• **QUÉ HARÁS**:
1. Responde estas preguntas sobre el texto acerca de la pareja:
(a) Al comienzo del texto, ¿con qué se compara una pareja?
(b) ¿Desde hace cuánto tiempo se ve la amiga con el tipo del que habla?
(c) ¿Con qué frase describe la amiga su relación?
2. Continúa el texto sobre la pareja y los amores en tiempos de pandemia a partir de su última oración.

• **FRAGMENTO SELECCIONADO**:
Es un lugar común, pero porque es cierto: una pareja es una conversación irrepetible e interminable, una partitura de páginas infinitas que tiene silencios largos y movimientos diversos, pero que al final está hecha de motivos que siempre vuelven aunque sea difícil reconocerlos en distintas claves, en distintos instrumentos. Nos damos cuenta cuando se termina, en el segundo después del aplauso final de una obra que a una le gustó mucho y que sabe que nunca podrá volver a escuchar por primera vez, que podrá ser repetida pero jamás resucitada. En parte es eso lo que se duela en una separación, pero hay otra conversación, hay otro relato, una especie de mundo discursivo compartido que es el reverso de esa historia secreta de las parejas: es la sensación de que mientras se está en una pareja, y más aún en un proyecto de familia, se está yendo a una parte con otros. La sensación de que se forma parte de un consenso, de la empresa colectiva de la reproducción de la especie: sentir que se pertenece a una marcha de pingüinos, a un fluir de la vida en una misma dirección. También esta historia pública se llora.
Una amiga me cuenta de la relación más antigua que tiene este momento, un tipo con el que se ve desde hace poco más de un año. Le está pasando algo que ya escuché varias veces últimamente: se trata del amantazgo más largo que jamás tuvo, en el sentido de un vínculo de amantes que no se formaliza ni se termina. Es como que si la vida hubiera seguido como antes de la pandemia, en algún momento hubieran tenido que ir juntos a un cumpleaños, a una reunión familiar, hubieran tenido que ver y ser vistos y así decidir si ese era un paso que querían y que podían dar; pero ya no hay demasiados cumpleaños ni queda bien andar sumando contactos estrechos a reuniones familiares, entonces sencillamente ni se lo plantearon y se siguieron viendo. Su relación está totalmente hecha de ellos: la frase que usa ella es algo así como que es “toda de verdad”, un edificio construido solo con intimidad. Hay ventajas; conozco varios casos de personas que cuentan historias parecidas, y que de alguna manera más o menos políticamente correcta dan a entender que el año pasado se enamoraron de personas que no encajarían en sus vidas reales, entre sus amistades, en sus círculos sociales y aspiracionales. Más que por las desventajas, igual, me pregunto por el significado; si es así como lo pone mi amiga, que el afuera es lo falso y lo íntimo lo verdadero, o si es tan fácil separar una cosa de la otra en el relato de una relación.

• **DATOS**:

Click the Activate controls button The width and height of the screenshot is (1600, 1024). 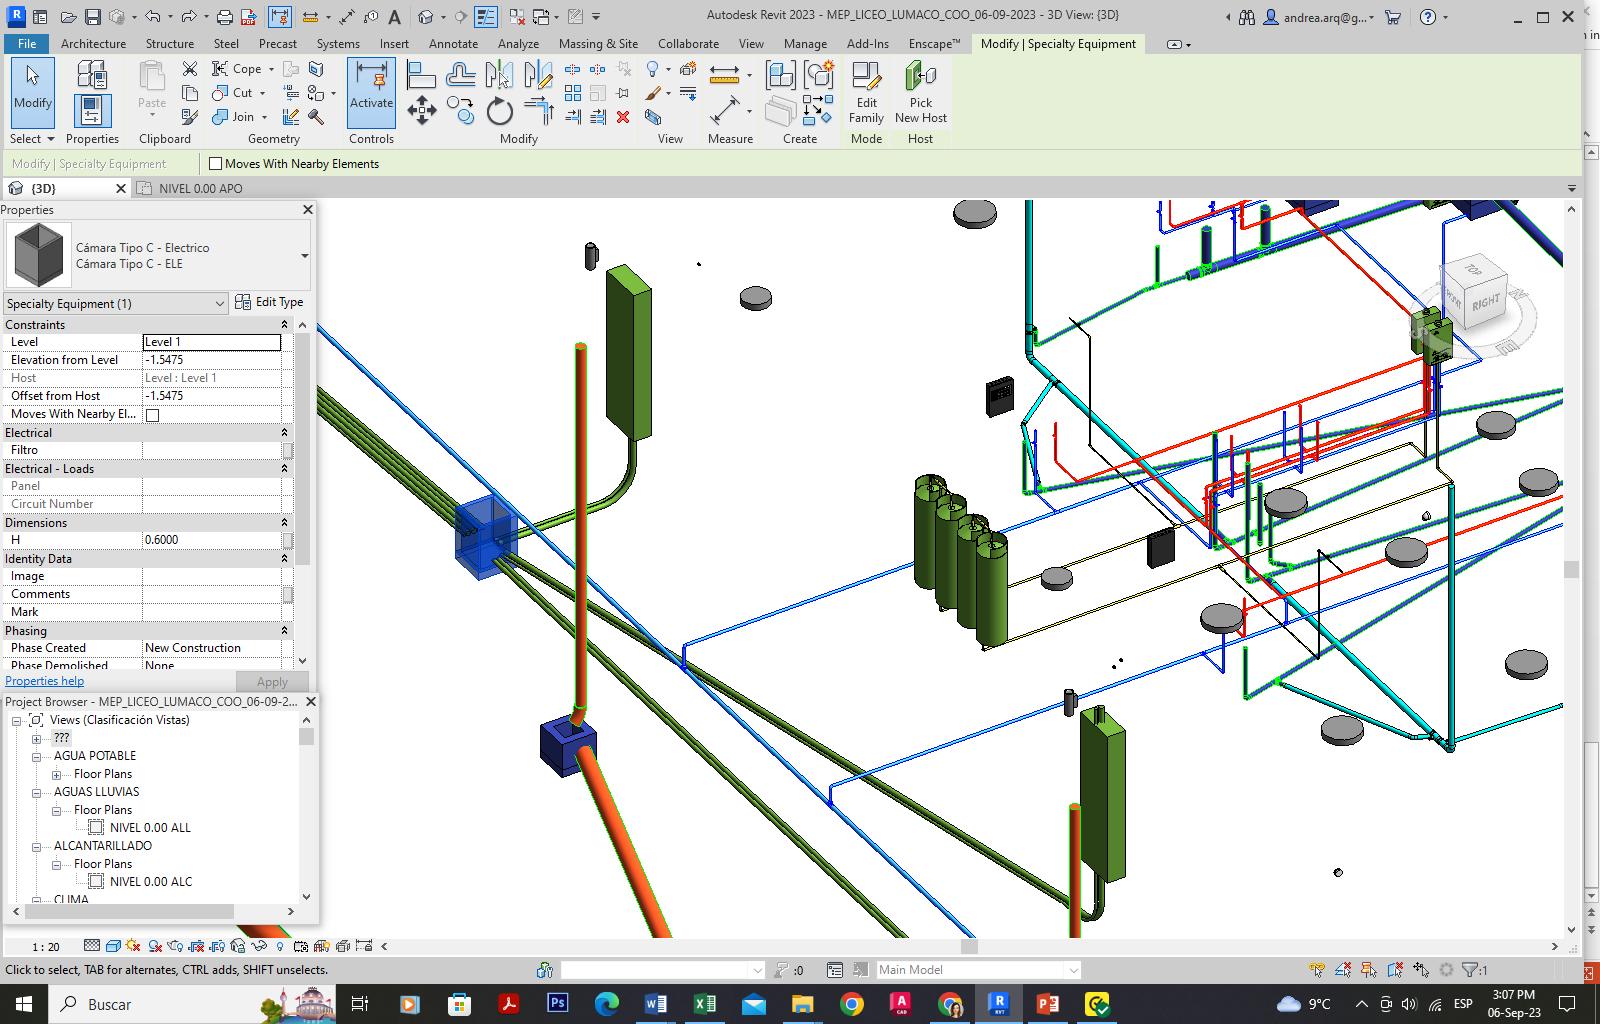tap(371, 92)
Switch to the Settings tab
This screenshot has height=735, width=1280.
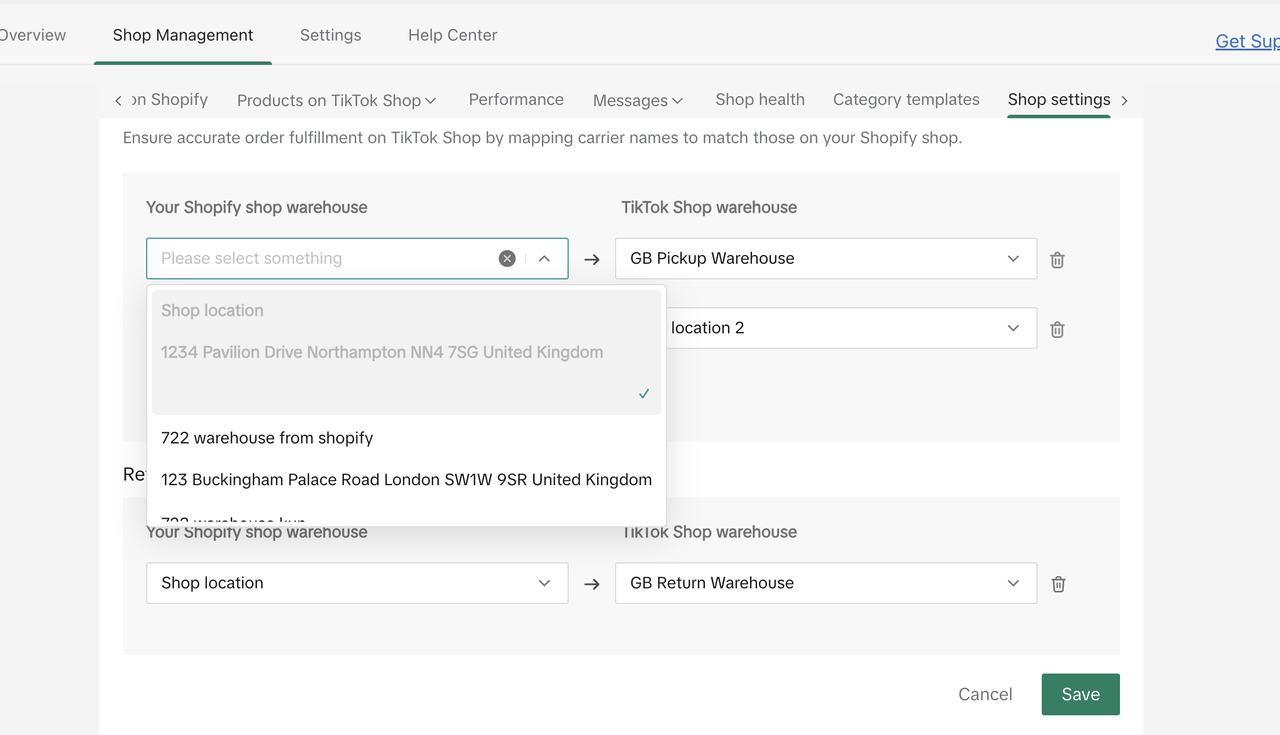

• **RESPUESTAS ESPERADAS**:
1.
(a) Con una conversación irrepetible e interminable, una partitura de páginas infinitas.
(b) Desde hace poco más de un año.
(c) Dice que es "toda de verdad".

2.
En Despojos, el libro que la escritora británica Rachel Cusk publicó sobre su divorcio en 2012 y que llegó a la Argentina hace pocos meses, Cusk vuelve todo el tiempo sobre la relación entre “la realidad” y “el relato” o “la historia”, como si se tratara de dos polos que constantemente están enfrentándose y compensándose mutuamente a lo largo de un amor. Para Cusk, efectivamente, el matrimonio es un relato, un relato de dos y de muchos, aunque lo interesante es que justamente ella no separa esas dos cosas que yo separé al principio, y que quizás no sean tan sencillas de diferenciar. El título refiere a la idea de que, terminado un matrimonio, se termina una historia, y lo que quedan son despojos: muerta la ficción, muerta la poesía, solo queda la realidad desnuda del divorcio, los abogados, las peleas de plata, los horarios de los chicos. El amor cubría todas esas cotidianidades grises de un manto de verso, pero no era solamente el amor; también el matrimonio hacía que esa mezquindad, esa vida burguesa y absurda, se viera respetable y llena de sentido. A Cusk la obsesiona la idea de que los casados y sus hijos pertenecen a una especie de cofradía, de la que ella y sus hijas son expulsadas luego del divorcio; ellas, dice Cusk, pasan a ser un recordatorio permanente para los demás de que las cosas se pueden romper; se convierten en espías que miran la felicidad doméstica con las narices pegadas contra el vidrio. Cusk no es tonta, ni idealiza los matrimonios ajenos; por el contrario, desde los despojos, ahora, ella sabe la verdad. Sabe que esas mujeres que siguen casadas, que siguen viviendo el relato del matrimonio, lo hacen a fuerza de persistencia; que hay algo que ella decidió no sostener, una excomunión a la que sometió voluntariamente, porque la realidad se le hizo demasiado pesada para hacer equilibrio sobre una ficción tan frágil.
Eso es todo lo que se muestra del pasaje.